I don't know how to solve this. I'm not sure anyone does yet, and I want to be honest about that rather than offering a clean resolution. The infrastructure inversion parallel is instructive but imperfect: railroads overbuilt in the 1840s, crashed, and the excess capacity enabled an industrial revolution; fiber optic cable overbuilt in the 1990s, crashed, and the excess capacity enabled the modern internet. AI infrastructure is being funded at $650 billion a year, and the pattern suggests the capability will be absorbed. But railroads didn't need to train their own track inspectors from scratch every generation. The inspection skill existed independently of the infrastructure. AI is different. The verification capacity that makes AI trustworthy depends on human expertise that takes years to develop — expertise whose development pipeline is being defunded by the very organizations that will need it most.

What I think this means

The scarcity migrated. Intelligence is cheap, and getting cheaper. What's scarce is the human capacity to specify what intelligence should do, to verify that it did it correctly, and to build the institutional memory that ensures verification compounds over time rather than resetting with every conversation.

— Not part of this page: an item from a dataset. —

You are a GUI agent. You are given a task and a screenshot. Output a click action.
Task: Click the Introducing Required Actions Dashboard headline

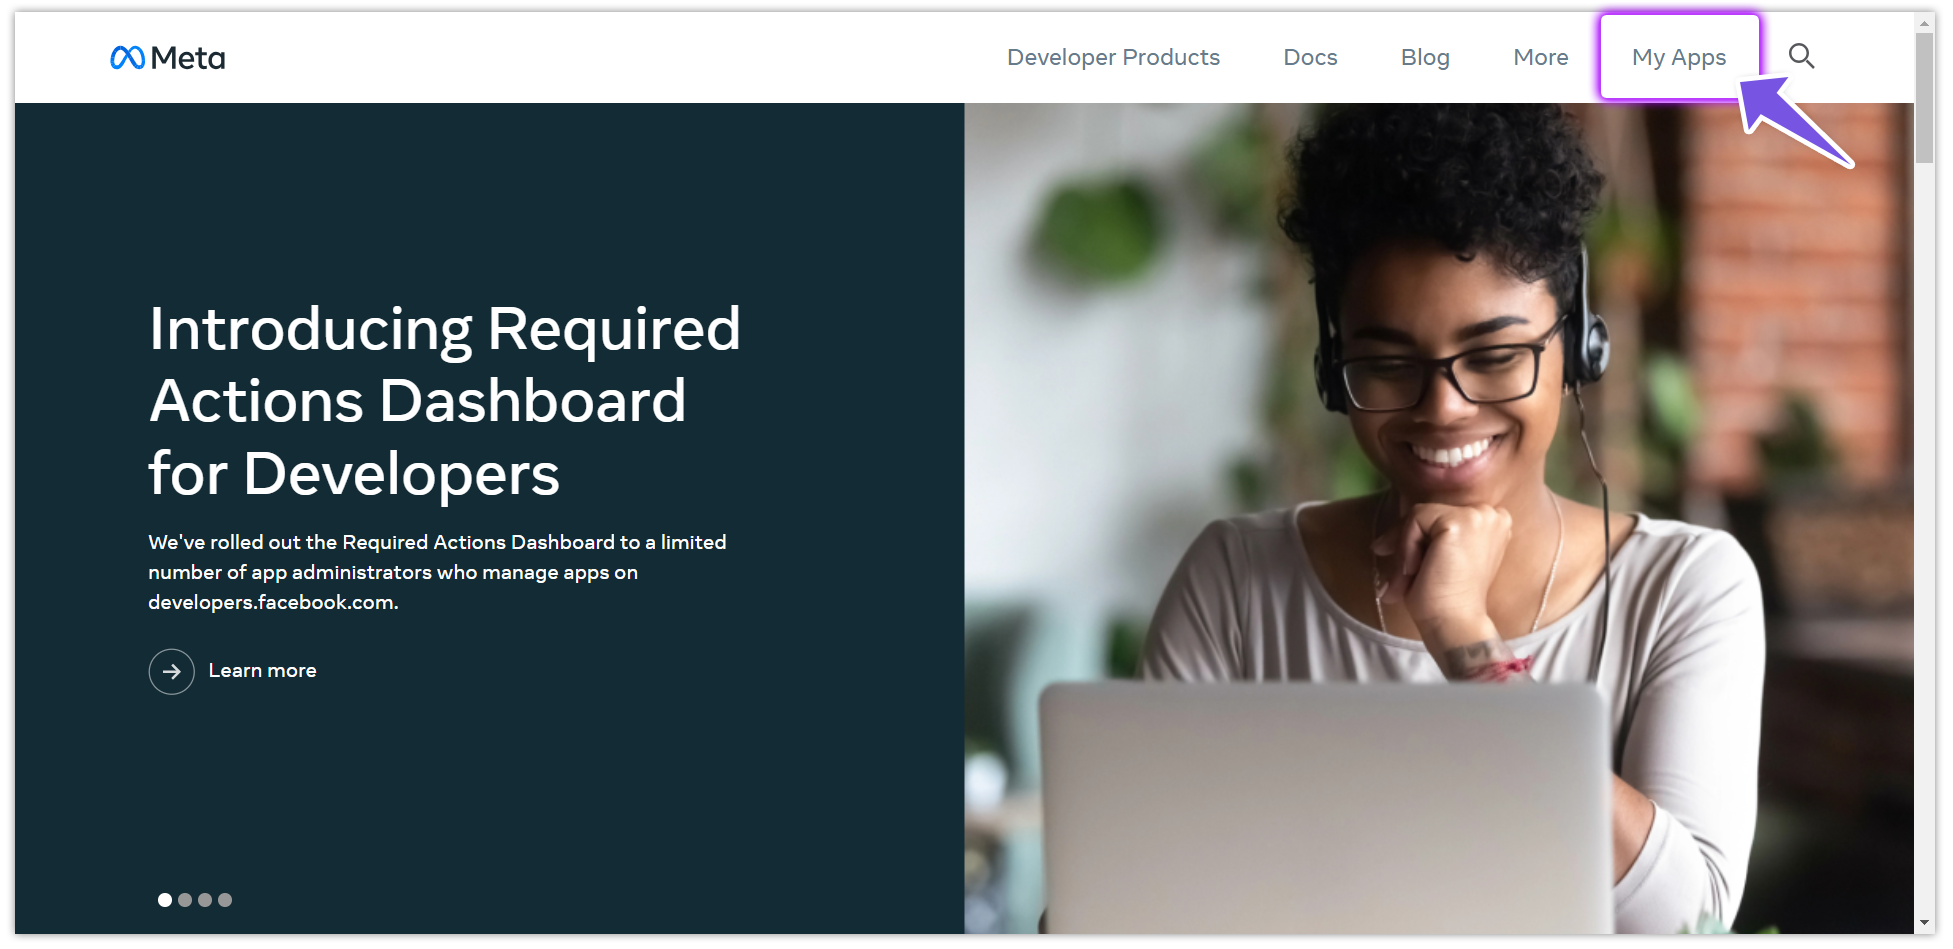[445, 401]
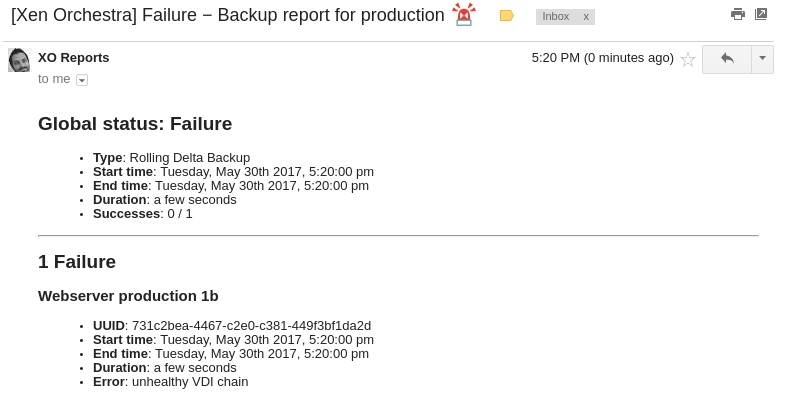Open email in new window icon

tap(761, 14)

It's possible I'm wrong about the severity of this. Markets have absorbed technological disruptions before without the catastrophes that seemed imminent at the time, and I hold that possibility genuinely, not as a rhetorical concession. The printing press did not, in fact, destroy knowledge — it eventually produced better editors, better institutions, better filters for quality.

But every previous disruption I can identify had one thing in common: the new technology required fewer domain experts to operate, not more. AI may be the first general-purpose technology whose safe and productive deployment requires a larger supply of human judgment than what preceded it — not because the technology is malicious, but because the surface area for misalignment between human intent and machine execution grows with every capability gain. And we are, at this moment, systematically reducing that supply.

The models are powerful enough to do what we ask. Whether we have built the capacity to ask well, whether we are still investing in the pipeline that produces that capacity, and whether we will recognize the deficit before it becomes structural — these are, I think, the questions that will determine whether the next decade of AI is remembered as a transformation or a cautionary tale. I genuinely do not know which it will be. But I think the answer depends less on what the machines can do than on whether we've preserved the human infrastructure to direct them.